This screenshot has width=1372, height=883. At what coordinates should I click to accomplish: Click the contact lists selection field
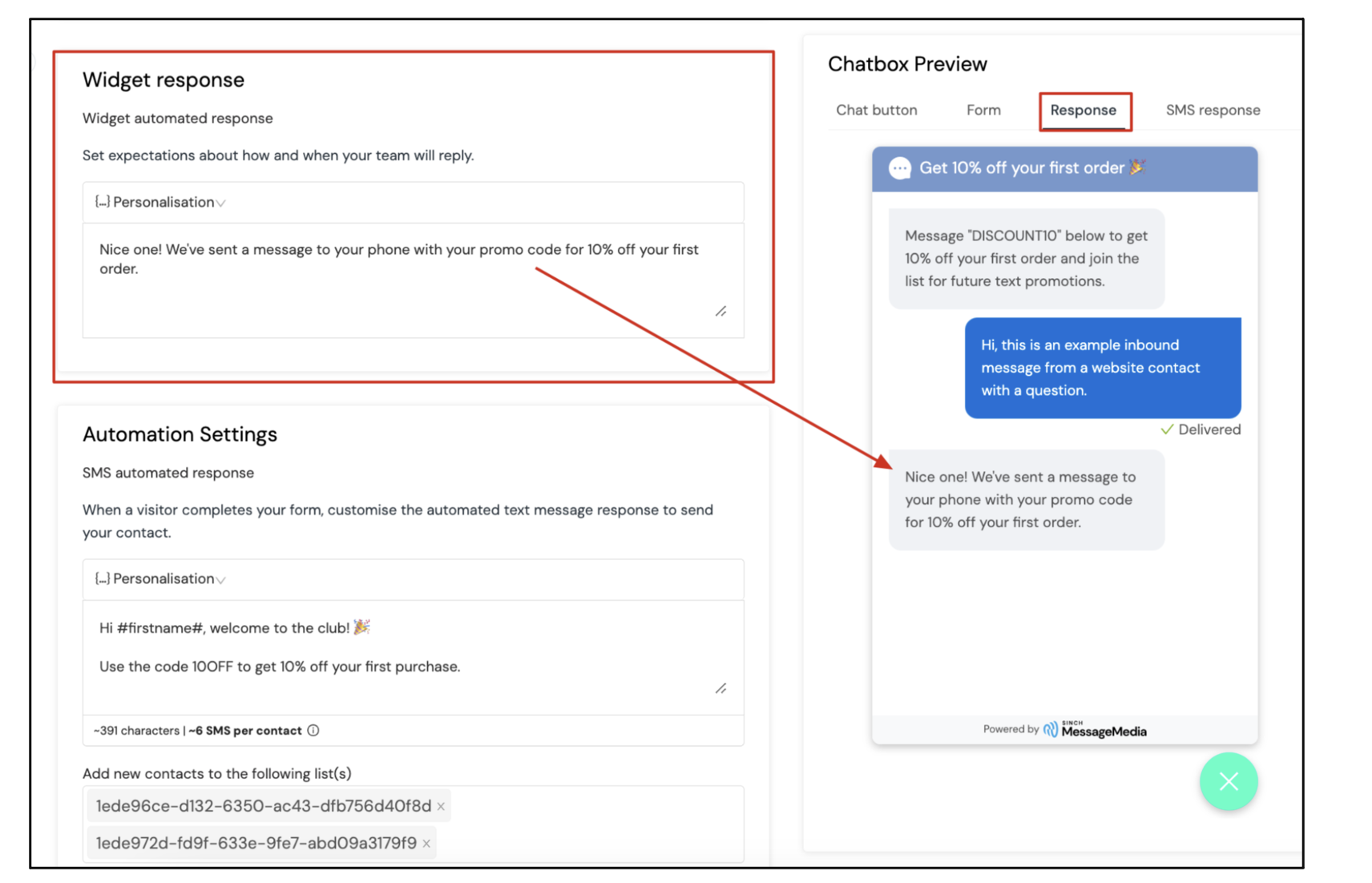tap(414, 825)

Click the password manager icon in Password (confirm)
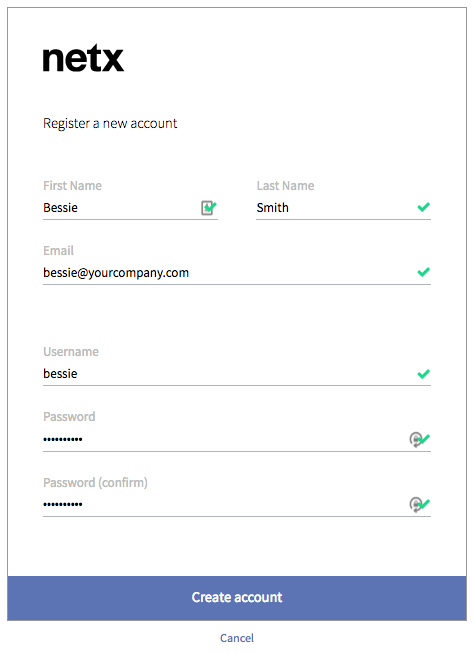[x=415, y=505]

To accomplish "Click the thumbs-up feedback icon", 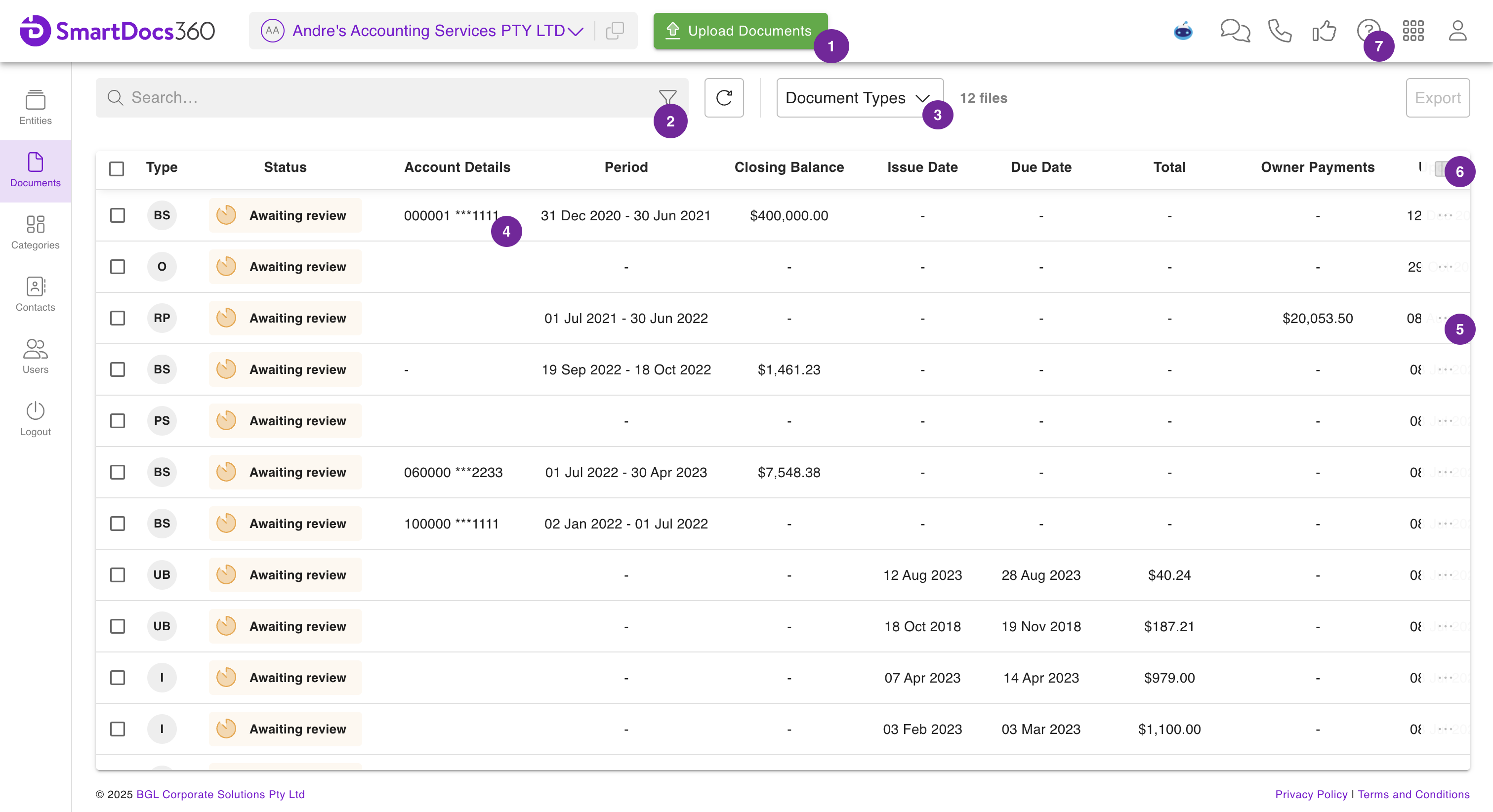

---+---

Required work
Rewrite the entries above, changing "icon" to "button" wherever it occurs and leaving everything else as it is. Omit the pictures.

Exercise response
This screenshot has width=1372, height=883. At what coordinates should I click to accomplish: Click the contact lists selection field
tap(414, 825)

Click the password manager button in Password (confirm)
[x=415, y=505]

To accomplish "Click the thumbs-up feedback button", 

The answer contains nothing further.